PERSYARATAN -
1: Apakah tiap pernyataan berikut sesuai dengan kutipan tentang putusan Mahkamah Konstitusi? Jawab ya atau tidak, lalu kutip kata-kata dari kutipan itu yang menentukan jawabannya. (a) Putusan MK Austria berlaku surut. (b) MK Austria bisa menunda akibat hukum suatu putusan hingga lebih dari 18 bulan. (c) Putusan yang membatalkan undang-undang secara keseluruhan biasanya terjadi dalam uji materiil.
2: Menurut kutipan tentang putusan Mahkamah Konstitusi, untuk apa MK Austria menunda akibat hukum putusannya?
3: Tuliskan bagian berikutnya dari kutipan tentang putusan Mahkamah Konstitusi, mulai setelah baris terakhir yang tercantum.

Putusan Mahkamah Konstitusi bersifat final dan mengikat umum (erga omnes), artinya tidak dimungkinkan adanya perlawanan atau upaya hukum apa pun terhadap putusan tersebut. Sifat putusan MK yang final dan erga omnes ini memang merupakan sebuah kelaziman dalam  peradilan konstitusi di semua negara di dunia, tidak terkecuali Indonesia.
Dalam putusannya, terutama dalam perkara pengujian konstitusional, MK Austria mengenal adanya dua kategori putusan, yakni Putusan yang membatalkan sebagian isi undang-undang yang diuji (biasanya dalam hal uji materiil) dan Putusan yang membatalkan suatu undang-undang secara keseluruhan (biasanya dalam hal uji formil).
Selain itu, salah satu ciri khas dari MK Austria ialah kewenangannya untuk menunda akibat hukum dari suatu putusan hingga jangka waktu lebih dari 18 bulan. Hal ini dimaksudkan untuk memberikan kesempatan kepada legislator untuk memperbaiki undang-undang/norma hukum yang telah dibatalkan untuk menghindari kekosongan hukum.[11] Bahkan pembatalan tersebut dapat juga diikuti pemberlakukan undang-undang lama yang pernah berlaku sebelumnya. Namun dalam kenyataannya yang terakhir ini selalu dihindari oleh MK.[12]
Daya jangkau putusan MK Austria, sebagaimana lazimnya mahkamah-mahkamah konstitusi di negara lain, bersifat prospektif atau berlaku kedepan (ex nunc). Tidak bersifat retroaktif atau berlaku surut (ex tunc).[13]



[1] Abbe de Sieyes dalam Alec Stone Sweet, The Birth of Judicial Politics in France: The Constitutional Council in Comparative Perspective, Oxford University Press, New York, 1992, hlm. 35.
[2] Jimly Asshiddiqie, Pengujian Konstitusional di Berbagai Negara, Edisi Kedua, Sinar Grafika, Jakarta, 2010, hlm. 24.
[3] Lihat Herbert Hemauniger, The Austrian Legal System, Manzsche Verlagsund Universitat Buchhandlung, Wien, 2003, hlm. 139.

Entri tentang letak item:
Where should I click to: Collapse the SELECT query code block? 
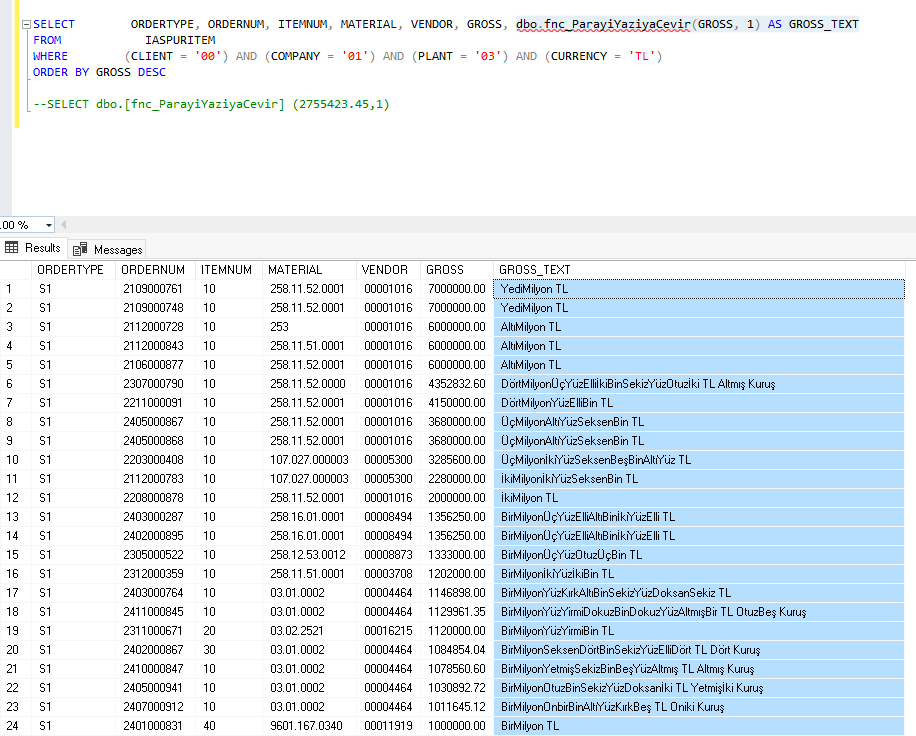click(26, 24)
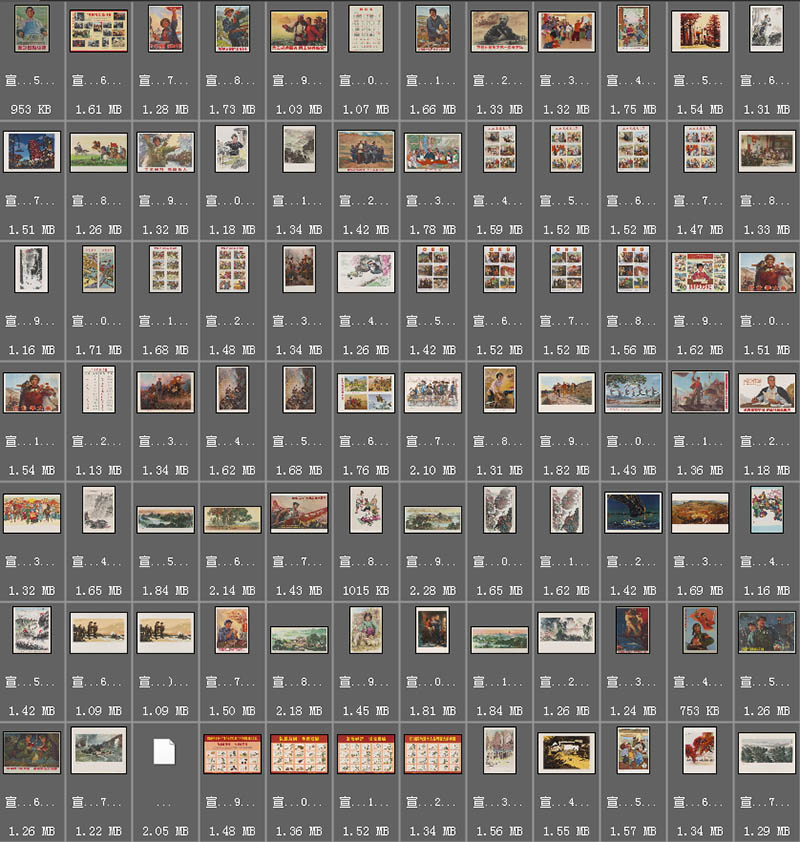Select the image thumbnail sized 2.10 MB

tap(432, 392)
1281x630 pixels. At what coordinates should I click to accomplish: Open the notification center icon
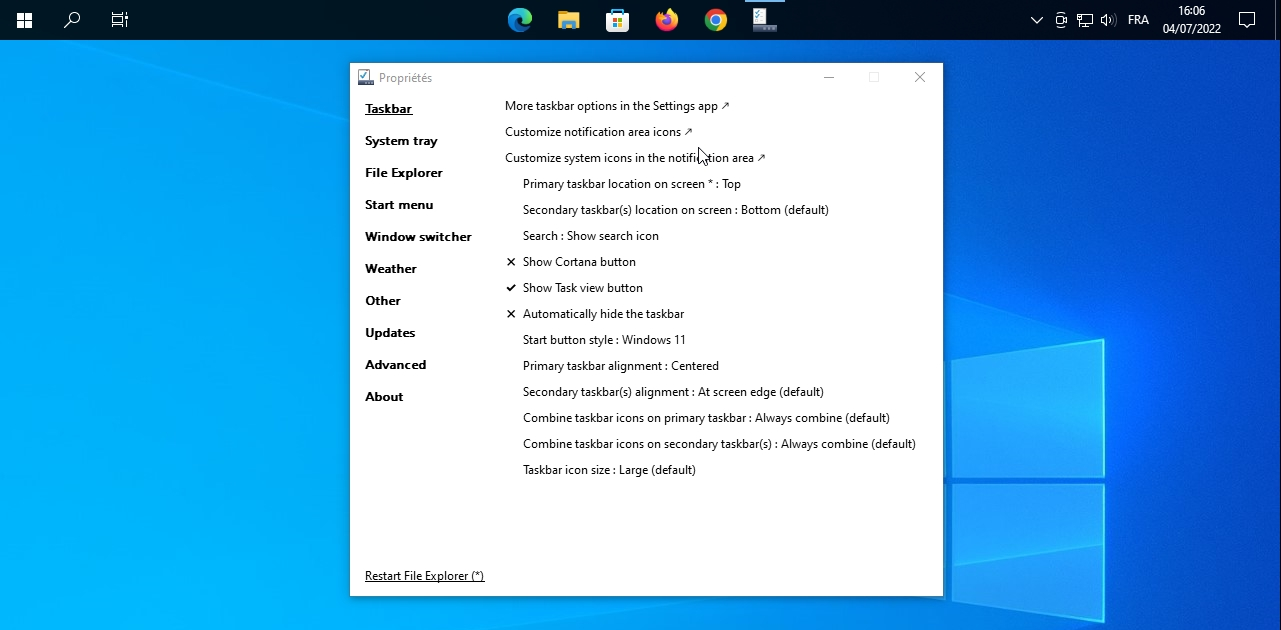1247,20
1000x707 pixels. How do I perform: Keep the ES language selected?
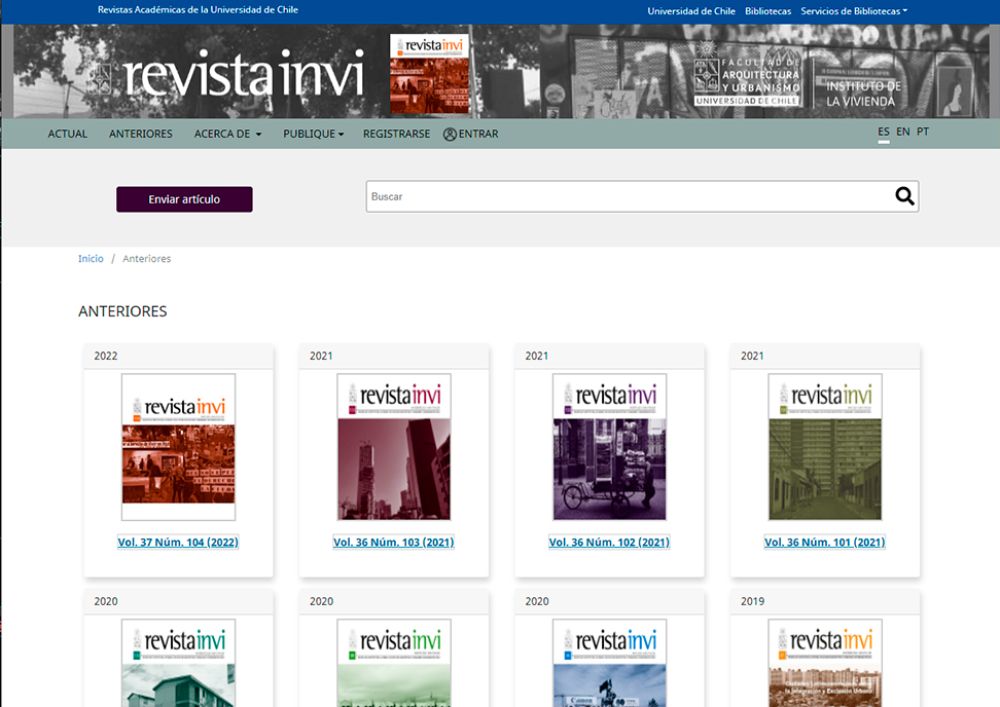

HASIL TUGAS -
1:
(a) Tidak. "Tidak bersifat retroaktif atau berlaku surut (ex tunc)."
(b) Ya. "kewenangannya untuk menunda akibat hukum dari suatu putusan hingga jangka waktu lebih dari 18 bulan"
(c) Tidak. "Putusan yang membatalkan suatu undang-undang secara keseluruhan (biasanya dalam hal uji formil)"

2: Untuk memberi kesempatan kepada legislator memperbaiki undang-undang/norma hukum yang telah dibatalkan, agar tidak terjadi kekosongan hukum.

3:
[4] Mengenai penisbatan MK Austria sebagai yang pertama di dunia, Maruarar Siahaan dengan merujuk pada pendapat Herman Schwartz tidak sependapat akan hal ini, menurutnya sesuai dengan kronologi pembentukannya, Mahkamah Konstitusi Cekoslowakia lah yang pertama kali berdiri, yaitu pada Februari 1920. Sedangkan Mahkamah Konstitusi Austria baru terbentuk pada Oktober 1920 sesuai dengan waktu pengesahan Konstitusi Austria. Akan tetapi Maruarar Siahaan tidak menampik bahwa gagasan pembentukan MK yang tersendiri dan terpisah dari MA itu merupakan buah pemikiran Hans Kelsen. Hanya saja menurutnya ide itu justru diadopsi dan diwujudkan lebih dulu oleh Cekeslowakia. Lihat selengkapnya dalam Maruarar Siahaan, Hukum Acara Mahkamah Konstitusi Republik Indonesia, Edisi Kedua, Sinar Grafika, Jakarta, 2011, hlm. 3
[5] Vide Pasal 147 Konstitusi Austria.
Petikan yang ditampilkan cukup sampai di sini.